That the intrusion into the ancient culture of Japan of these various elements of Western civilization has deep import for Japanese morality cannot be made a matter of doubt. In the new environment, so different from that in the midst of which the ancient ideal of goodness was developed, this ideal must inevitably undergo important changes. Some of those qualities of character which have so long held high places in the ideal of excellence will cease to evoke the old-time homage, while other qualities at present assigned low places in the standard will be exalted. Virtues now practically unrecognized by the Japanese as virtues, but which among us are highly esteemed moral qualities, will certainly be incorporated in the modified ideal, giving it a new cast, yet probably without changing fundamentally the type; for the moral life of the Japanese people is too virile and too essentially sound to permit us to think that the new influences now coming in will produce such radical changes in the ethical feelings and convictions of the race as to result in a repetition of what happened upon the entrance of Christianity into the morally decadent Greco-Roman world—the displacement of the old ideal of character by a new and essentially different ideal.

CHAPTER VII
THE ETHICAL IDEALS OF INDIA

PART I. THE ETHICS OF BRAHMANISM—A CLASS MORALITY

I. Historical and Speculative Basis of the System

The conception of the First Cause​— ​Brahma

As in Judea so in India the conception formed of the Supreme Being reacted potently upon morality. Hence in naming the influences under which the moral ideal of Brahmanism was molded we must speak first of the Indian conception of the First Cause.

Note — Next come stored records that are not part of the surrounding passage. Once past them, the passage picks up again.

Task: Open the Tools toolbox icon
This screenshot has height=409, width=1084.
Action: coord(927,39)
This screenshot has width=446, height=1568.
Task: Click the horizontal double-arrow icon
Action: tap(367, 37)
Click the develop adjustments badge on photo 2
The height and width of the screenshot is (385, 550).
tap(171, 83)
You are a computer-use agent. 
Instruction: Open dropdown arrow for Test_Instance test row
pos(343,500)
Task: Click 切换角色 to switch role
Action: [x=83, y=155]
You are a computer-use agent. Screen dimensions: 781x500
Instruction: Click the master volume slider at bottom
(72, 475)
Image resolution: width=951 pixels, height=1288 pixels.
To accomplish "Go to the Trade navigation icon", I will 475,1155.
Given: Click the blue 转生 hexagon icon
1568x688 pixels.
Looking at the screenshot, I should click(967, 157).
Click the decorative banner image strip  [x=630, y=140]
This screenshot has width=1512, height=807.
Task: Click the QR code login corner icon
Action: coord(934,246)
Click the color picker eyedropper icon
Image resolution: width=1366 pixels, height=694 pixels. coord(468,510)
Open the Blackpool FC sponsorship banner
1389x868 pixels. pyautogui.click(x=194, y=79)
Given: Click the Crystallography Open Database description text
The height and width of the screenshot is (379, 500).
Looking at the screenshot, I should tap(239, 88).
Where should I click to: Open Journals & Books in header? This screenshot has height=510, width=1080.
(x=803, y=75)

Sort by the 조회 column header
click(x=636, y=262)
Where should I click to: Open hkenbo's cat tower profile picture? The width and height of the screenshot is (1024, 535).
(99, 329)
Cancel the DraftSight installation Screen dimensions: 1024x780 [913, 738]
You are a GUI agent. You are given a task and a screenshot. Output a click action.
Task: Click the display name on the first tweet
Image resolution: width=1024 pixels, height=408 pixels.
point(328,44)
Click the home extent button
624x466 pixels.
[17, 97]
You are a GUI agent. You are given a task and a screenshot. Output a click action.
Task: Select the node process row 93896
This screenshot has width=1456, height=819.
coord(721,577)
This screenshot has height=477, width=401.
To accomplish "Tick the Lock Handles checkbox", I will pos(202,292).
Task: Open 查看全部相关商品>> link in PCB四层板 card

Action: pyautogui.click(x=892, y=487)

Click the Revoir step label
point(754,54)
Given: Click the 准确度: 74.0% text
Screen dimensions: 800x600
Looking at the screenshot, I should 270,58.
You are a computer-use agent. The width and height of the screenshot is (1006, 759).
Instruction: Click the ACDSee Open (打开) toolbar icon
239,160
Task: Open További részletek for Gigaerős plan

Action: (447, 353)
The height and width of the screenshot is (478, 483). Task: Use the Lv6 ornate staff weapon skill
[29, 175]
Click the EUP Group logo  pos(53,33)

The Aryan conquerors of India originally held notions of the gods in general like those held by their kinsmen, the early Greeks and Romans. When they entered India they were ancestor worshipers and polytheists. They had earth gods and sky gods. The gods of the celestial phenomena gradually acquired ascendancy. Then, as in Egypt, there came a tendency toward unity. The various gods came to be looked upon by the loftier minds as merely different manifestations of one primal being.[225]

It is right at this point that we find the great antithesis between Indian modes of thought and those of all or almost all other peoples. When the thinkers of Egypt, of the Semitic lands, of Persia, of Greece and Rome, had at last through reflection evolved the lofty conception of a single great First Cause, they endowed this cause with conscious personal life. This mode of thought is our heritage from the past. It is to us almost or quite impossible to conceive of conscious personal life as springing from an unconscious impersonal cause. Hence we place behind the manifold phenomena of the universe a conscious personal being as the origin and source of all things and all life.[226]

It is wholly different with the thinkers of India. They seem to be able to postulate as the beginning of things an impersonal cause, a cause without perception, thought, or consciousness. They affirm that out of unconsciousness consciousness arises. They teach that out of Brahma, the unconscious, impersonal, passionless One, emanate all material worlds and sentient beings, gods as well as men.

How profoundly this conception of the First Cause has reacted on the ethical speculations of the Hindu sages and on the moral life of India will appear a little further on.